Nas razões recursais, bate-se o requerente pela inconstitucionalidade do artigo 77 da Lei nº 8.213/91, alterado pela Medida Provisória nº 164/2014 e convertida na Lei nº 13.135/2015, que estabeleceu prazo de cessação do benefício de pensão por morte. Esteado nisso, pleiteia a reforma do decisum, para que o benefício seja deferido de forma vitalícia, nos moldes da lei anterior.
Sem apresentação de contrarrazões, subiram os autos a esta Corte.
Nesta instância, o MPF foi cientificado e ofereceu manifestação.
É o relatório.
9ª Turma
APELAÇÃO CÍVEL (198) Nº 5020776-59.2018.4.03.6183
RELATOR: Gab. 51 - DES. FED. FONSECA GONÇALVES
APELANTE: CARLOS ALEXANDRE DE ANDRADE SOARES
Advogado do(a) APELANTE: RICARDO AURELIO DE MORAES SALGADO JUNIOR - SP138058-A
APELADO: INSTITUTO NACIONAL DO SEGURO SOCIAL - INSS, F. R. O. A.
REPRESENTANTE: MICHELINE OLIVEIRA DE ARAUJO
Advogados do(a) APELADO: VANIA CATUNDA NUNES - SP110317-A,
OUTROS PARTICIPANTES:
V O T O
O equívoco da parte em denominar a peça recursal – recurso inominado em vez de apelação – não impede a análise das razões que nela se hospedam, caso satisfeitos todos os pressupostos do recurso adequado (STJ, REsp nº 1.544.983/PR, Segunda Turma, Rel. Ministro Og Fernandes, j. 03/05/2018, DJe 18/05/2018).
Note-se que o recurso aforado, bem compreendido, veicula as razões de inconformidade do recorrente em face da sentença proferida. É o que basta para o conhecimento da irresignação.
Assim, porque preenche os pressupostos de admissibilidade, conhece-se do recurso interposto.
O autor pleiteia pensão em razão da morte do companheiro, Toni Ricardo Bento Alves.
Para a concessão do benefício de pensão por morte é necessário o preenchimento dos seguintes requisitos: (I) o fato do óbito; (II) qualidade de dependente de quem pleiteia o benefício e (III) comprovação da qualidade de segurado do “de cujus” ou, em caso de perda da qualidade de segurado, o adimplemento dos requisitos para a concessão de aposentadoria (artigos 15 e 102 da Lei nº 8.213/91, com a redação dada pela Lei nº 9.528/97 e Lei nº 10.666/03).
No tema, vigora o princípio tempus regit actum, aplicando-se a lei vigente à época do óbito, fato que desencadeia o direito ao benefício em questão (Súmula 340 do C. STJ).
A sentença apelada reconheceu o direito ao benefício postulado pelo prazo de 15 (quinze) anos.
Devolve-se à apreciação deste Tribunal o período de duração da pensão por morte deferida ao autor Carlos Alexandre, que este rechaça, pretendendo-o vitalício.

> **ITENS**

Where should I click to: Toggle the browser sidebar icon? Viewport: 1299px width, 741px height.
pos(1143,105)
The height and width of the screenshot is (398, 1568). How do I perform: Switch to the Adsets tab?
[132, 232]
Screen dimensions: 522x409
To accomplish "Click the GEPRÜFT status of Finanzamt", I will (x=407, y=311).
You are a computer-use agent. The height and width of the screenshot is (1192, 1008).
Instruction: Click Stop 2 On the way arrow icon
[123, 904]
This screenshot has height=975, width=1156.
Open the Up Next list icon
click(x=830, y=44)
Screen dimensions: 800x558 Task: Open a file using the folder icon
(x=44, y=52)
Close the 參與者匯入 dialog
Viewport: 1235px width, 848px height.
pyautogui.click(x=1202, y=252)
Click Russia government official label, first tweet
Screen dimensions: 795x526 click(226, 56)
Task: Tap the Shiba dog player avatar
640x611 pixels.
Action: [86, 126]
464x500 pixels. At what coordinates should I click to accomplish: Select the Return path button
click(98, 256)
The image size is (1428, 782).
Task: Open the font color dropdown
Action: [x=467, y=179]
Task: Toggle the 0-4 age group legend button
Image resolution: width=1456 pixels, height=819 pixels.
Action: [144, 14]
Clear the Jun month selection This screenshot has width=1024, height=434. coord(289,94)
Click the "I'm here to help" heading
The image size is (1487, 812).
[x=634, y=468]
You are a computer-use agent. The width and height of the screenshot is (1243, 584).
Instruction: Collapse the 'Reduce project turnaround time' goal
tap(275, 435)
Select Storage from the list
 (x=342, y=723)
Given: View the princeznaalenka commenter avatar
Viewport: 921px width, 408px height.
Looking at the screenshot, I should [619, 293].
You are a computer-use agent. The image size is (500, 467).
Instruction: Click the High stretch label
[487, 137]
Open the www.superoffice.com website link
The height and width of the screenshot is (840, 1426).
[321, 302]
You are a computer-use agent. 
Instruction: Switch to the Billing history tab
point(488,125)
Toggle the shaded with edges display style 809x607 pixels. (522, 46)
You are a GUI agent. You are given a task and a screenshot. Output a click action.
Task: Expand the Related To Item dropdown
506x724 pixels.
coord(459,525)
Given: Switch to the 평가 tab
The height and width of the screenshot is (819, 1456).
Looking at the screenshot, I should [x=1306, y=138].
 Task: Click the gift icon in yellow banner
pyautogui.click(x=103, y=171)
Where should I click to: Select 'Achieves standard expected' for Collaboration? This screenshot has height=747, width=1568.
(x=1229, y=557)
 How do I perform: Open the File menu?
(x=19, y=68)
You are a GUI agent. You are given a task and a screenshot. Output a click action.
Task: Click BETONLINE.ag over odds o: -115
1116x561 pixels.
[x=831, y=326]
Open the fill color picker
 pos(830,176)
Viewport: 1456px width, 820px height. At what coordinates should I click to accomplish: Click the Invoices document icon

> **TAREFAS**
(1) Responda, com base na decisão sobre pensão por morte:
(a) Por quanto tempo a sentença apelada reconheceu o direito ao benefício?
(b) Qual súmula do STJ é citada junto ao princípio tempus regit actum?
(c) Em razão da morte de quem o autor pleiteia a pensão?
(2) Imprima a parte da decisão sobre pensão por morte que vai de "Assim, porque preenche" a "Ricardo Bento Alves.".
(3) Prossiga com a decisão sobre pensão por morte a partir do ponto em que ela termina.
A listagem provém de outra fonte.

> **RESPOSTAS DAS TAREFAS**
(1)
(a) Pelo prazo de 15 (quinze) anos.
(b) A Súmula 340 do C. STJ.
(c) Do companheiro, Toni Ricardo Bento Alves.

(2)
Assim, porque preenche os pressupostos de admissibilidade, conhece-se do recurso interposto.
O autor pleiteia pensão em razão da morte do companheiro, Toni Ricardo Bento Alves.

(3)
A morte do instituidor deu-se em 17/07/2018 (ID 279872107 - Pág. 22), na vigência da Lei nº 13.135/2015, que atribuiu ao artigo 77 da Lei nº 8.213/91 a seguinte redação:
“Art. 77. .....................................................................
§ 2º O direito à percepção de cada cota individual cessará:
...................................................................................
II - para filho, pessoa a ele equiparada ou irmão, de ambos os sexos, ao completar 21 (vinte e um) anos de idade, salvo se for inválido ou com deficiência;
III - para filho ou irmão inválido, pela cessação da invalidez;
IV - para filho ou irmão que tenha deficiência intelectual ou mental ou deficiência grave, pelo afastamento da deficiência, nos termos do regulamento; (Vigência)
V - para cônjuge ou companheiro:
a) se inválido ou com deficiência, pela cessação da invalidez ou pelo afastamento da deficiência, respeitados os períodos mínimos decorrentes da aplicação das alíneas “b” e “c”;
b) em 4 (quatro) meses, se o óbito ocorrer sem que o segurado tenha vertido 18 (dezoito) contribuições mensais ou se o casamento ou a união estável tiverem sido iniciados em menos de 2 (dois) anos antes do óbito do segurado;
c) transcorridos os seguintes períodos, estabelecidos de acordo com a idade do beneficiário na data de óbito do segurado, se o óbito ocorrer depois de vertidas 18 (dezoito) contribuições mensais e pelo menos 2 (dois) anos após o início do casamento ou da união estável:
1) 3 (três) anos, com menos de 21 (vinte e um) anos de idade;
2) 6 (seis) anos, entre 21 (vinte e um) e 26 (vinte e seis) anos de idade;
3) 10 (dez) anos, entre 27 (vinte e sete) e 29 (vinte e nove) anos de idade;
4) 15 (quinze) anos, entre 30 (trinta) e 40 (quarenta) anos de idade;
5) 20 (vinte) anos, entre 41 (quarenta e um) e 43 (quarenta e três) anos de idade;
6) vitalícia, com 44 (quarenta e quatro) ou mais anos de idade.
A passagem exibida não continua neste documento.